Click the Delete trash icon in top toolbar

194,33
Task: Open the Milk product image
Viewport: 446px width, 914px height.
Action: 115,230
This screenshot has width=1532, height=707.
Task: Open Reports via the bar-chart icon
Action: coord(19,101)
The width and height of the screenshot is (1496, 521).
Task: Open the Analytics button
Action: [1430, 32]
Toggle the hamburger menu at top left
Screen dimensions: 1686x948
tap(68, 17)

----------

- TASK STATEMENT -
Rewrite the lines above with "toolbar" replaced by "header bar" and everything else unchanged.

- CORRECT RESPONSE -
Click the Delete trash icon in top header bar

194,33
Task: Open the Milk product image
Viewport: 446px width, 914px height.
Action: 115,230
This screenshot has width=1532, height=707.
Task: Open Reports via the bar-chart icon
Action: coord(19,101)
The width and height of the screenshot is (1496, 521).
Task: Open the Analytics button
Action: [1430, 32]
Toggle the hamburger menu at top left
Screen dimensions: 1686x948
tap(68, 17)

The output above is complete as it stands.